Speakers and Artists
Gary Younge
Gary Younge is an award-winning author, broadcaster and a professor of sociology at the University of Manchester in England. Formerly a columnist at The Guardian he is an editorial board member of the Nation magazine, the Alfred Knobler Fellow for Type Media and winner of the 2023 Orwell Prize for Journalism. He has written six books: Dispatches From the Diaspora, From Nelson Mandela to Black Lives Matter; Another Day in the Death of America, A Chronicle of Ten Short Lives; The Speech, The Story Behind Martin Luther King’s Dream; Who Are We?, And Should it Matter in the 21st century; Stranger in a Strange Land, Travels in the Disunited States and No Place Like Home, A Black Briton’s Journey Through the Deep South. He has also written for The New York Review of Books. Granta, GQ, The Financial Times and The New Statesman and made several radio and television documentaries on subjects ranging from gay marriage to Brexit.
Keeanga-Yamahtta Taylor
Keeanga-Yamahtta Taylor is a Professor in the Department of African-American Studies at Princeton University. She is author of Race for Profit: How Banks and the Real Estate Industry Undermined Black Homeownership, published in 2019 by the University of North Carolina Press, a semi-finalist for a National Book Award for nonfiction and a 2020 finalist for the Pulitzer in History. Taylor’s book From #BlackLivesMatter to Black Liberation, won the Lannan Cultural Freedom Award for an Especially Notable Book in 2016. She is also editor of How We Get Free: Black Feminism and the Combahee River Collective, which won the Lambda Literary Award for LGBTQ nonfiction in 2018. In 2021, Taylor was awarded a MacArthur Foundation “Genius” Fellowship.

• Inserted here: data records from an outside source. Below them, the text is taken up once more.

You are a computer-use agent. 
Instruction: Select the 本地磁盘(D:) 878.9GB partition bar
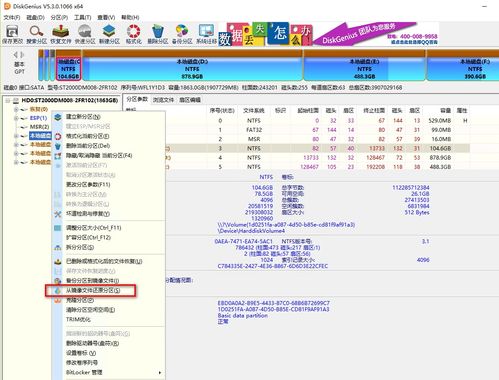click(x=192, y=69)
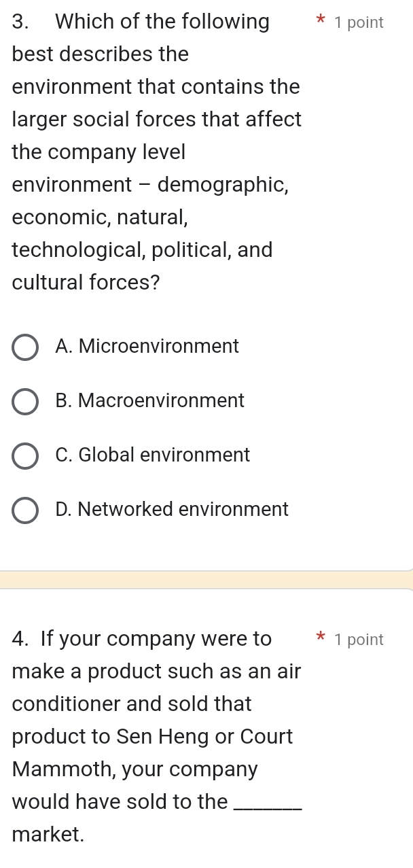Click question 3 text about larger social forces

[156, 119]
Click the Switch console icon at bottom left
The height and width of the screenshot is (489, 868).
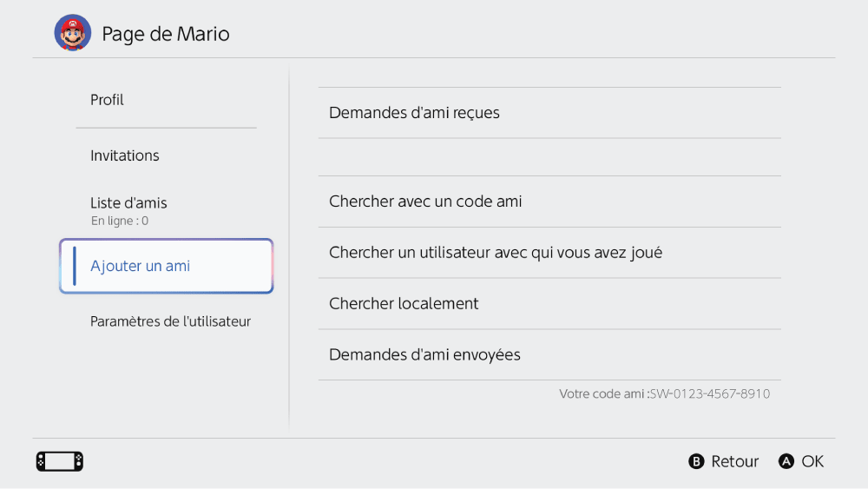60,461
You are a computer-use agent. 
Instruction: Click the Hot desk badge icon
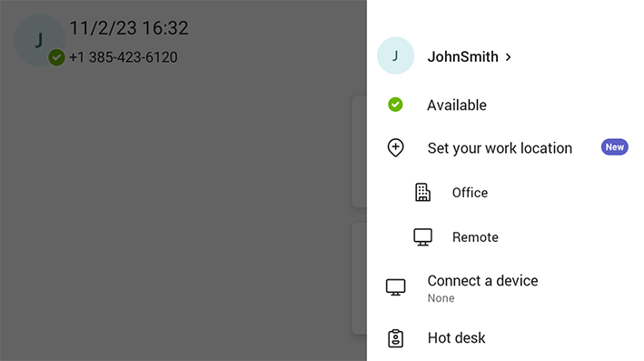click(x=395, y=338)
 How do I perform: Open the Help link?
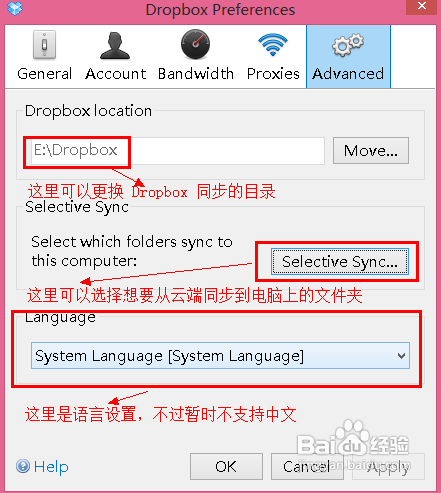pyautogui.click(x=51, y=466)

Taylor is a scholar of racial inequality in public policy making and the various ways that Black communities have challenged or resisted these constraints. She writes extensively on race and politics, Black social movements and organizing, and radical activism and politics. Taylor is currently working on a project examining the retreat in the 1980s from the promise of civil rights, alongside the emergence of widening chasms in Black America along social, economic and political fault lines.

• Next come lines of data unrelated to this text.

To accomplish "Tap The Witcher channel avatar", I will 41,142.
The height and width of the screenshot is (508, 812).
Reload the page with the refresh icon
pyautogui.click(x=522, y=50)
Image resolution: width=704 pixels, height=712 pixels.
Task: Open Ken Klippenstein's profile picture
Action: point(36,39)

Taylor is among the inaugural cohort of Freedom Scholars funded by the Marguerite Casey Foundation and Group Health Foundation. Taylor has been appointed as a Distinguished Lecturer for the Organization of American Historians by the Organization of American Historians. She is a 2021 recipient of the Guggenheim Fellowship. Taylor is also a contributing writer for The New Yorker.
Aasiya Lodhi
Aasiya Lodhi is a Senior Lecturer in Media at the University of Westminster. Her research is focused on empire and twentieth-century British history. She led an AHRC-funded project on gender, race, and visibility tied to the BBC’s centenary, and she is currently writing a book on BBC Radio, racial liberalism, and the politics of voice in post-war Britain. Aasiya is a former BBC radio producer and journalist.